(Task)
Each entry below must appear in the output exactly as written.

(Listed entries)

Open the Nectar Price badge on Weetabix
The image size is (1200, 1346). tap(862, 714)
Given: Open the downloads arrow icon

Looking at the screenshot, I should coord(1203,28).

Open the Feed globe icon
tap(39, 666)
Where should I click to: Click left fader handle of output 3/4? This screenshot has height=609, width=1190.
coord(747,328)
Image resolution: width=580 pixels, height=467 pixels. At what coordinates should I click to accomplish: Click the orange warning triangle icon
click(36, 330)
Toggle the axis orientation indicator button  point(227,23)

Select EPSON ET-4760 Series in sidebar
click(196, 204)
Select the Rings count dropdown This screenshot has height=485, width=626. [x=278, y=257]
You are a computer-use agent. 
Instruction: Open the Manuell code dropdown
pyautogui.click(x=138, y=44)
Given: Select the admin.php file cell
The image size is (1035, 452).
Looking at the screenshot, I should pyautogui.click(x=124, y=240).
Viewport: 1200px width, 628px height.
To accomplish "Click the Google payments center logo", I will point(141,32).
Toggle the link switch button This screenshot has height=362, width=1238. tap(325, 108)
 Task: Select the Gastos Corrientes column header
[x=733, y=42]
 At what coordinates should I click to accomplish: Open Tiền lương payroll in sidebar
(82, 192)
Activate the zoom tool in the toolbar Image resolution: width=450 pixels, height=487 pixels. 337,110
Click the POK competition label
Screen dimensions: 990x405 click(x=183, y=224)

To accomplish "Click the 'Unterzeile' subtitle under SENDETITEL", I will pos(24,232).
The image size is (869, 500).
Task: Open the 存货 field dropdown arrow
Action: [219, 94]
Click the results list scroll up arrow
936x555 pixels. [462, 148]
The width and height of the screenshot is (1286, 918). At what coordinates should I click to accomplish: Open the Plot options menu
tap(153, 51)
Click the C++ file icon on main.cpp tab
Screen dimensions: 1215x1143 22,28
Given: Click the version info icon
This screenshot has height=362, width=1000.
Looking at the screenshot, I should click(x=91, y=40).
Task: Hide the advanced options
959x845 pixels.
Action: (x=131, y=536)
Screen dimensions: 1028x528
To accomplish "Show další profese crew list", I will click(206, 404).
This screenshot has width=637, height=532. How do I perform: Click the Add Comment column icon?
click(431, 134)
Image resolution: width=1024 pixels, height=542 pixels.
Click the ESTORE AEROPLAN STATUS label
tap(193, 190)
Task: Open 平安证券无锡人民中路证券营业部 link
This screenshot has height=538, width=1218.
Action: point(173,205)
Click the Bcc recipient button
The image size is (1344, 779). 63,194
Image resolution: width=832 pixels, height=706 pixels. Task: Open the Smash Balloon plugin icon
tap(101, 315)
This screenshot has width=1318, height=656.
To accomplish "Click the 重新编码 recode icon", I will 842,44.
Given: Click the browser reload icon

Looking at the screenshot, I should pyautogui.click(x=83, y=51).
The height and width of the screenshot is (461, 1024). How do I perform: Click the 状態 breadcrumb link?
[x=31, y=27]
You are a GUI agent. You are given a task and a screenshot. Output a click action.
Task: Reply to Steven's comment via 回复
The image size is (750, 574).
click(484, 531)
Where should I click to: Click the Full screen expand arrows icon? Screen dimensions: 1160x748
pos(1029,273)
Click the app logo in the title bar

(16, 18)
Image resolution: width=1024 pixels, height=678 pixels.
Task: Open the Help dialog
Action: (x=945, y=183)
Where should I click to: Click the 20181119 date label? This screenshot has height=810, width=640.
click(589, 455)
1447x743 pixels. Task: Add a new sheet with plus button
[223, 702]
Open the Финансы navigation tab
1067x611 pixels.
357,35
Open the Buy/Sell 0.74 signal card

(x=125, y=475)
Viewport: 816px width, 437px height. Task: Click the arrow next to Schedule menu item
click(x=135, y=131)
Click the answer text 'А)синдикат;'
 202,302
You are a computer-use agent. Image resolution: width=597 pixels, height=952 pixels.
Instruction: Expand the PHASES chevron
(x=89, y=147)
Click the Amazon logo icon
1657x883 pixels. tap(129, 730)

(Answer to the exercise)
Open the Nectar Price badge on Weetabix
The image size is (1200, 1346). tap(862, 714)
Given: Open the downloads arrow icon

Looking at the screenshot, I should coord(1203,28).

Open the Feed globe icon
tap(39, 666)
Where should I click to: Click left fader handle of output 3/4? This screenshot has height=609, width=1190.
coord(747,328)
Image resolution: width=580 pixels, height=467 pixels. At what coordinates should I click to accomplish: Click the orange warning triangle icon
click(36, 330)
Toggle the axis orientation indicator button  point(227,23)

Select EPSON ET-4760 Series in sidebar
click(196, 204)
Select the Rings count dropdown This screenshot has height=485, width=626. [x=278, y=257]
You are a computer-use agent. 
Instruction: Open the Manuell code dropdown
pyautogui.click(x=138, y=44)
Given: Select the admin.php file cell
The image size is (1035, 452).
Looking at the screenshot, I should pyautogui.click(x=124, y=240).
Viewport: 1200px width, 628px height.
To accomplish "Click the Google payments center logo", I will point(141,32).
Toggle the link switch button This screenshot has height=362, width=1238. tap(325, 108)
 Task: Select the Gastos Corrientes column header
[x=733, y=42]
 At what coordinates should I click to accomplish: Open Tiền lương payroll in sidebar
(82, 192)
Activate the zoom tool in the toolbar Image resolution: width=450 pixels, height=487 pixels. 337,110
Click the POK competition label
Screen dimensions: 990x405 click(x=183, y=224)

To accomplish "Click the 'Unterzeile' subtitle under SENDETITEL", I will pos(24,232).
The image size is (869, 500).
Task: Open the 存货 field dropdown arrow
Action: [219, 94]
Click the results list scroll up arrow
936x555 pixels. [462, 148]
The width and height of the screenshot is (1286, 918). At what coordinates should I click to accomplish: Open the Plot options menu
tap(153, 51)
Click the C++ file icon on main.cpp tab
Screen dimensions: 1215x1143 22,28
Given: Click the version info icon
This screenshot has height=362, width=1000.
Looking at the screenshot, I should click(x=91, y=40).
Task: Hide the advanced options
959x845 pixels.
Action: (x=131, y=536)
Screen dimensions: 1028x528
To accomplish "Show další profese crew list", I will click(206, 404).
This screenshot has width=637, height=532. How do I perform: Click the Add Comment column icon?
click(431, 134)
Image resolution: width=1024 pixels, height=542 pixels.
Click the ESTORE AEROPLAN STATUS label
tap(193, 190)
Task: Open 平安证券无锡人民中路证券营业部 link
This screenshot has height=538, width=1218.
Action: point(173,205)
Click the Bcc recipient button
The image size is (1344, 779). 63,194
Image resolution: width=832 pixels, height=706 pixels. Task: Open the Smash Balloon plugin icon
tap(101, 315)
This screenshot has width=1318, height=656.
To accomplish "Click the 重新编码 recode icon", I will 842,44.
Given: Click the browser reload icon

Looking at the screenshot, I should pyautogui.click(x=83, y=51).
The height and width of the screenshot is (461, 1024). How do I perform: Click the 状態 breadcrumb link?
[x=31, y=27]
You are a GUI agent. You are given a task and a screenshot. Output a click action.
Task: Reply to Steven's comment via 回复
The image size is (750, 574).
click(484, 531)
Where should I click to: Click the Full screen expand arrows icon? Screen dimensions: 1160x748
pos(1029,273)
Click the app logo in the title bar

(16, 18)
Image resolution: width=1024 pixels, height=678 pixels.
Task: Open the Help dialog
Action: (x=945, y=183)
Where should I click to: Click the 20181119 date label? This screenshot has height=810, width=640.
click(589, 455)
1447x743 pixels. Task: Add a new sheet with plus button
[223, 702]
Open the Финансы navigation tab
1067x611 pixels.
357,35
Open the Buy/Sell 0.74 signal card

(x=125, y=475)
Viewport: 816px width, 437px height. Task: Click the arrow next to Schedule menu item
click(x=135, y=131)
Click the answer text 'А)синдикат;'
 202,302
You are a computer-use agent. Image resolution: width=597 pixels, height=952 pixels.
Instruction: Expand the PHASES chevron
(x=89, y=147)
Click the Amazon logo icon
1657x883 pixels. tap(129, 730)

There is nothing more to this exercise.